Work instructions:
Please edit everything from the start of the listing down through the line containing "Action: click(x=1172, y=1011)", replacing "Expand" with "Open" and leaving all else unchanged. Return only those lines.
● ● ●
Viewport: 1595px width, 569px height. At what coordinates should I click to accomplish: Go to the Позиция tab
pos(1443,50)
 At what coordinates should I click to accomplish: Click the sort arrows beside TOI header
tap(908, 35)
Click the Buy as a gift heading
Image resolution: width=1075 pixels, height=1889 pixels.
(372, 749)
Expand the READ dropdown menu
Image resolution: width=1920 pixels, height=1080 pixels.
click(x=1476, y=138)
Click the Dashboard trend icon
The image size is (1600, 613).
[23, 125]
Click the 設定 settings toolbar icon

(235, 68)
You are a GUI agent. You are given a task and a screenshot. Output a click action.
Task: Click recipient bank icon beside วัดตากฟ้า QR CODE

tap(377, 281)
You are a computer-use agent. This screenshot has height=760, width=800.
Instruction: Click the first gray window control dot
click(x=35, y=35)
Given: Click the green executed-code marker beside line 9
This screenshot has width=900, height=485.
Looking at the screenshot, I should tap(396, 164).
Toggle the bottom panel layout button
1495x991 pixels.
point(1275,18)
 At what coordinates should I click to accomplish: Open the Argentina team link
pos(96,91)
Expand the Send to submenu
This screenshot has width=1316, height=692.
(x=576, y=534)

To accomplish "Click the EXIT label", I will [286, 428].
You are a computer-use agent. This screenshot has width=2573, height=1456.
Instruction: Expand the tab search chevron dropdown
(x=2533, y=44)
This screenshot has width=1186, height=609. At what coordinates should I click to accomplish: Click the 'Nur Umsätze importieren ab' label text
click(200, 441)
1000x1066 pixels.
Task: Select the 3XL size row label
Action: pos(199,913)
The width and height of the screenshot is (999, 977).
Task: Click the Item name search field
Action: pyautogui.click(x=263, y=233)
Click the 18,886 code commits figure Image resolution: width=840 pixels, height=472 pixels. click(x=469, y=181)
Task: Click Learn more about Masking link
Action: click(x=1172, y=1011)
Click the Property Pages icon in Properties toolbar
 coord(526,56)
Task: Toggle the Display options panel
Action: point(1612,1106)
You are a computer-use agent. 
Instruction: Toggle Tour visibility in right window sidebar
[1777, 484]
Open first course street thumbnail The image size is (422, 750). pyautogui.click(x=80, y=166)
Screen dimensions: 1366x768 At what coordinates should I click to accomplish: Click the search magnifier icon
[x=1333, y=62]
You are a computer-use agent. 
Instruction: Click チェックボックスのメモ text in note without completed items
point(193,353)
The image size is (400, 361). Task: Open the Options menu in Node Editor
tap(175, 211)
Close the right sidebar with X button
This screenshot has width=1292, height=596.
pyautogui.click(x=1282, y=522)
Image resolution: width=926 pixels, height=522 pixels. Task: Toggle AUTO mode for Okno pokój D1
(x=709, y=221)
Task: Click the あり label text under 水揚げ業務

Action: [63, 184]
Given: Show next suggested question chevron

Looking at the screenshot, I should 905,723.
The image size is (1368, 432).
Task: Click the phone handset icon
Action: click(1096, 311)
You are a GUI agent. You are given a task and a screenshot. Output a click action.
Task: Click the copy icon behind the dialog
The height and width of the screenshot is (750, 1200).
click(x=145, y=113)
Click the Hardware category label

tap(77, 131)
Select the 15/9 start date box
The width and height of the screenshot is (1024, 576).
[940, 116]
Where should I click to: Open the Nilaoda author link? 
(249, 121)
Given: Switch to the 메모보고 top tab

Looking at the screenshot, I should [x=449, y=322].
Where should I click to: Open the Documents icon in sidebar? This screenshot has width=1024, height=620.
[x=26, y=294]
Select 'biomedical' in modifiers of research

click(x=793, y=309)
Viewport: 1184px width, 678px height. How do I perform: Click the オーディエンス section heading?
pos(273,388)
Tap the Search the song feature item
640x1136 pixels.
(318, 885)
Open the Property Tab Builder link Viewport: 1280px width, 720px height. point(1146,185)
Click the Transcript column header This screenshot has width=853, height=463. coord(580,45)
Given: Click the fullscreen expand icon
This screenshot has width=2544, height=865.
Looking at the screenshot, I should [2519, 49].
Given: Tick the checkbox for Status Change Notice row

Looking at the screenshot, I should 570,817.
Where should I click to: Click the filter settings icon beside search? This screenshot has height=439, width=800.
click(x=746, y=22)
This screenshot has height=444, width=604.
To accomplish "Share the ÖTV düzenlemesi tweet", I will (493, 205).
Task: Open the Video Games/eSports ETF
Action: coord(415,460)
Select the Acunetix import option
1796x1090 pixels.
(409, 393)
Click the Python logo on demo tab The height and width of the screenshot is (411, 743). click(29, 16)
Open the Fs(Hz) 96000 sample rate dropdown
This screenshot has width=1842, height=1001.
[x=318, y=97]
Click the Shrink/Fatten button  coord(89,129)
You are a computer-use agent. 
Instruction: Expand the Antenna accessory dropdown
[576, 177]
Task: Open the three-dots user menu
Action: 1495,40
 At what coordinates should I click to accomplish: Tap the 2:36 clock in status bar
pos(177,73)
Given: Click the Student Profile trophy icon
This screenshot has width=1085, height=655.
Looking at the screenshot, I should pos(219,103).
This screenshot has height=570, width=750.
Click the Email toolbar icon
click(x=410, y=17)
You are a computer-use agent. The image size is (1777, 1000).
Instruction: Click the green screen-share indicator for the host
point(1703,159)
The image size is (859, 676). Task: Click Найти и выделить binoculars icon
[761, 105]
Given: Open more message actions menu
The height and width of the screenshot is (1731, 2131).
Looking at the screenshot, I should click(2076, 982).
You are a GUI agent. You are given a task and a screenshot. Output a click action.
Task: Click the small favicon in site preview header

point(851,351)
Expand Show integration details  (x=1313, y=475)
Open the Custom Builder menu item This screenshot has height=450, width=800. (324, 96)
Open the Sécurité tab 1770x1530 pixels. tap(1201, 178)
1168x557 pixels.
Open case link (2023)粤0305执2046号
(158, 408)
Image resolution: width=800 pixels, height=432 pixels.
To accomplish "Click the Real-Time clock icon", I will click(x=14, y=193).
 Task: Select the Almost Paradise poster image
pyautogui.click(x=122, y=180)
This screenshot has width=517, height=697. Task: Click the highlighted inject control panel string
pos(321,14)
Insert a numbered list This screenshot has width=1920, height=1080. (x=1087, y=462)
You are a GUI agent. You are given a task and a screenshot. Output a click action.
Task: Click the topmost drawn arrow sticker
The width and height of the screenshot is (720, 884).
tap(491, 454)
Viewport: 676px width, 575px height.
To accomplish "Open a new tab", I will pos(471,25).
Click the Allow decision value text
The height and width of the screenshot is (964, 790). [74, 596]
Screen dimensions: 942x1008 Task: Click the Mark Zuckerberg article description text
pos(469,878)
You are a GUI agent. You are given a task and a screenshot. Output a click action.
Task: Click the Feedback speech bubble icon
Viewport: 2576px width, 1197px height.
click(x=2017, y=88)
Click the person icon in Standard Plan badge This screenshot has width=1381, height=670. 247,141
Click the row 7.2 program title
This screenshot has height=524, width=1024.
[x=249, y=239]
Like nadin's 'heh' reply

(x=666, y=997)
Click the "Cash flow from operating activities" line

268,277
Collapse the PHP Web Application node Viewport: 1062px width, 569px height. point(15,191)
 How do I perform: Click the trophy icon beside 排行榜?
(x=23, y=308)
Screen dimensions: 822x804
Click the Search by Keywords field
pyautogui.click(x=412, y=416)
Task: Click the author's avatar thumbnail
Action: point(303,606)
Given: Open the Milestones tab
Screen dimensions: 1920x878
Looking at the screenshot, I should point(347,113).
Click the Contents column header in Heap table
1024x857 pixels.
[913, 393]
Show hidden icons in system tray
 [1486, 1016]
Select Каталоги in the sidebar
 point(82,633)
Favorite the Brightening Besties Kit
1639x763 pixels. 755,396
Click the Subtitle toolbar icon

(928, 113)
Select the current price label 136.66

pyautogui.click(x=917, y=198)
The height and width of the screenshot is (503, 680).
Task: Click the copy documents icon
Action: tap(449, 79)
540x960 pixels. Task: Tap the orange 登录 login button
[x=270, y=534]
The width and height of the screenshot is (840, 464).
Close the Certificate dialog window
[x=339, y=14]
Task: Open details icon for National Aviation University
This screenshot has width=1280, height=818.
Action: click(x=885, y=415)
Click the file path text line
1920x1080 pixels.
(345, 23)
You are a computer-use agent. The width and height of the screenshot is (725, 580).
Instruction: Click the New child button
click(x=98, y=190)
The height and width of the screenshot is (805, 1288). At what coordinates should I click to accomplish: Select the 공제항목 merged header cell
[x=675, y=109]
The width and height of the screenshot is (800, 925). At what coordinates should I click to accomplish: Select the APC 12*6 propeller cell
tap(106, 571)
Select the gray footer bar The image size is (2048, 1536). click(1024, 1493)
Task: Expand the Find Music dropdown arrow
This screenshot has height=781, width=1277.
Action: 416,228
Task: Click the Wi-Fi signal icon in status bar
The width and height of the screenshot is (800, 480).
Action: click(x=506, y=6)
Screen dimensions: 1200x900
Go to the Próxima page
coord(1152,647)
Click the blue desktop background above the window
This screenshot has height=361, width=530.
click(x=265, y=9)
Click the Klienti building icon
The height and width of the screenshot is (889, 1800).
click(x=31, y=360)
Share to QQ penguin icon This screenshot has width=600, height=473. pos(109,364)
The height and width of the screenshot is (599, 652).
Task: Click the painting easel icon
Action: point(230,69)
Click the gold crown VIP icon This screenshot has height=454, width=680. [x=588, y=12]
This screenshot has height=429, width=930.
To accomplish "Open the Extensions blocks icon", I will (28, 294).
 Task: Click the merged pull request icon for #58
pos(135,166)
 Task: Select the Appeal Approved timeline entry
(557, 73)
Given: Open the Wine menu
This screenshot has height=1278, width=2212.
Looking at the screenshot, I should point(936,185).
● ● ●
Exercise output:
Viewport: 1595px width, 569px height. At what coordinates should I click to accomplish: Go to the Позиция tab
pos(1443,50)
 At what coordinates should I click to accomplish: Click the sort arrows beside TOI header
tap(908, 35)
Click the Buy as a gift heading
Image resolution: width=1075 pixels, height=1889 pixels.
(372, 749)
Open the READ dropdown menu
Image resolution: width=1920 pixels, height=1080 pixels.
click(x=1476, y=138)
Click the Dashboard trend icon
The image size is (1600, 613).
[23, 125]
Click the 設定 settings toolbar icon

(235, 68)
You are a GUI agent. You are given a task and a screenshot. Output a click action.
Task: Click recipient bank icon beside วัดตากฟ้า QR CODE

tap(377, 281)
You are a computer-use agent. This screenshot has height=760, width=800.
Instruction: Click the first gray window control dot
click(x=35, y=35)
Given: Click the green executed-code marker beside line 9
This screenshot has width=900, height=485.
Looking at the screenshot, I should tap(396, 164).
Toggle the bottom panel layout button
1495x991 pixels.
point(1275,18)
 At what coordinates should I click to accomplish: Open the Argentina team link
pos(96,91)
Open the Send to submenu
This screenshot has width=1316, height=692.
(x=576, y=534)

To accomplish "Click the EXIT label", I will [286, 428].
You are a computer-use agent. This screenshot has width=2573, height=1456.
Instruction: Open the tab search chevron dropdown
(x=2533, y=44)
This screenshot has width=1186, height=609. At what coordinates should I click to accomplish: Click the 'Nur Umsätze importieren ab' label text
click(200, 441)
1000x1066 pixels.
Task: Select the 3XL size row label
Action: pos(199,913)
The width and height of the screenshot is (999, 977).
Task: Click the Item name search field
Action: pyautogui.click(x=263, y=233)
Click the 18,886 code commits figure Image resolution: width=840 pixels, height=472 pixels. click(x=469, y=181)
Task: Click Learn more about Masking link
Action: click(x=1172, y=1011)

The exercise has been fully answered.